**TASK DESCRIPTION**
Check every line of the data below for "width". Copy each one that has it.

##########

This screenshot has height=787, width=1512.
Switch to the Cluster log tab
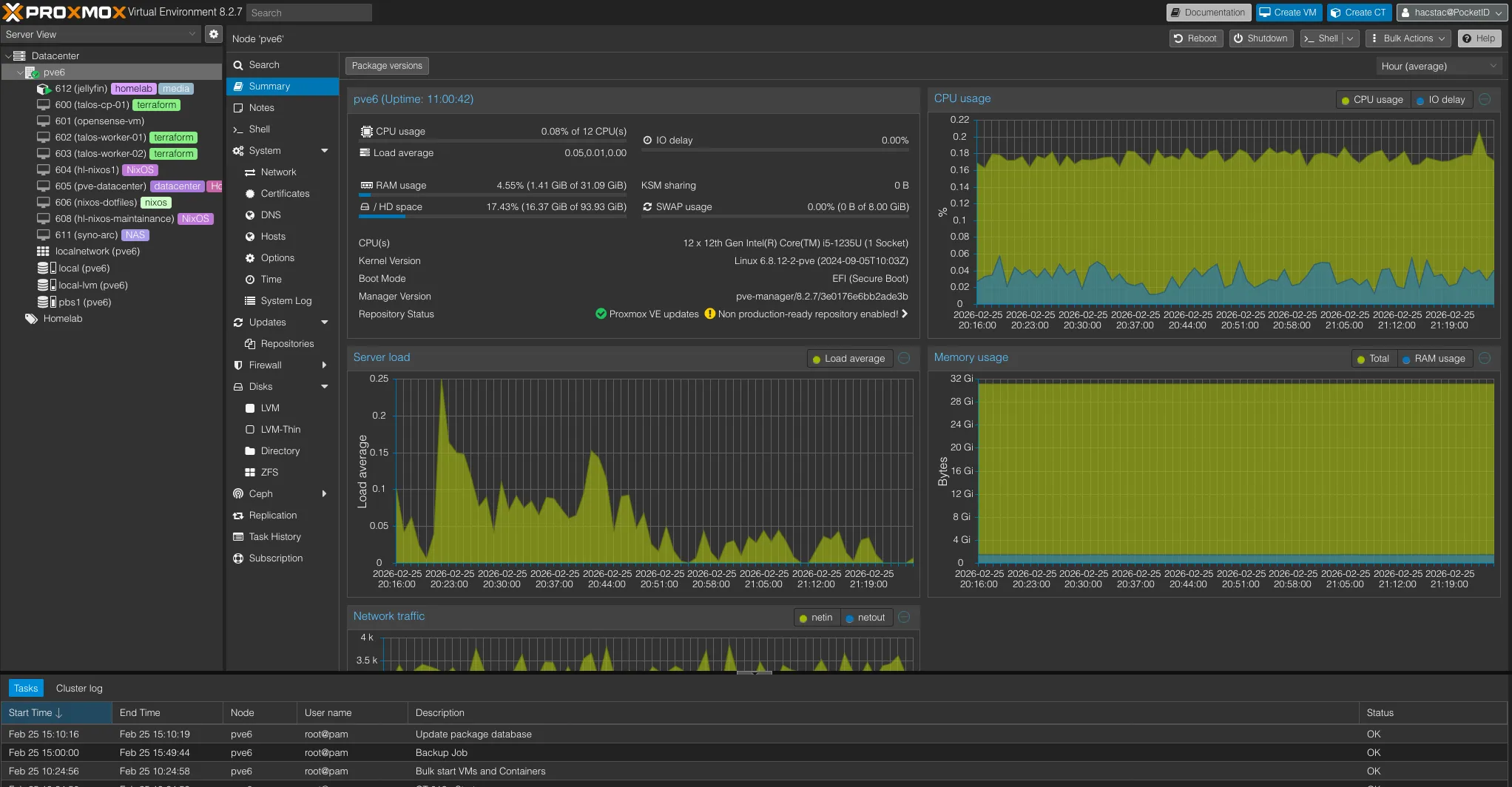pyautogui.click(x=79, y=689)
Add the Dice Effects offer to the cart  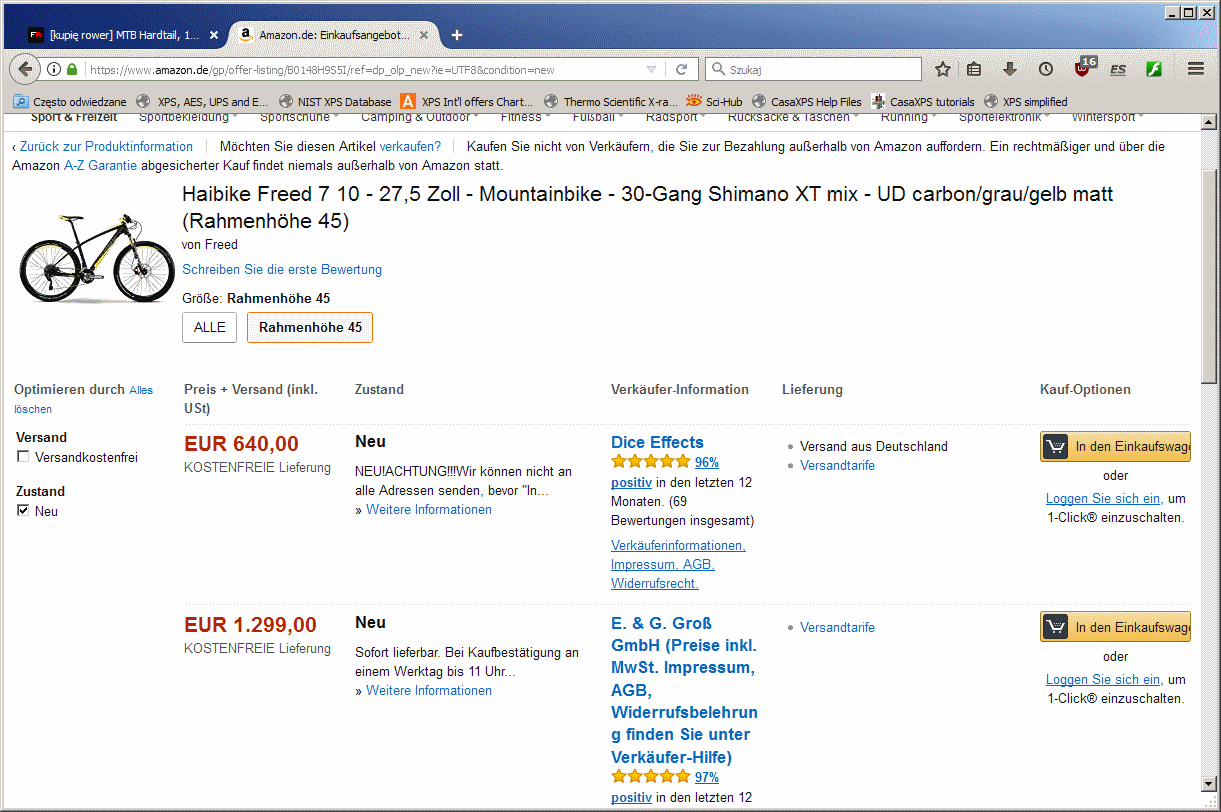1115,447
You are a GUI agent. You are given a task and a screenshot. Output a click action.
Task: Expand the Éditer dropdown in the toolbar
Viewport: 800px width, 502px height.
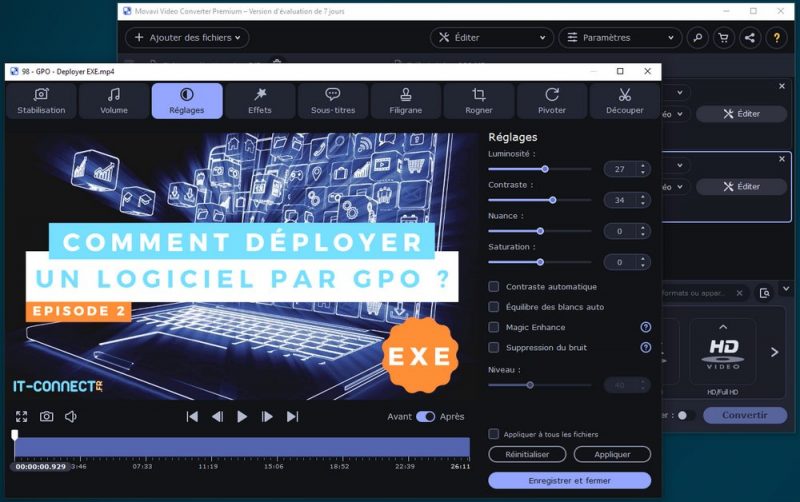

##########

**YOUR SOLUTION**
This screenshot has height=787, width=1512.
Viewport: 800px width, 502px height.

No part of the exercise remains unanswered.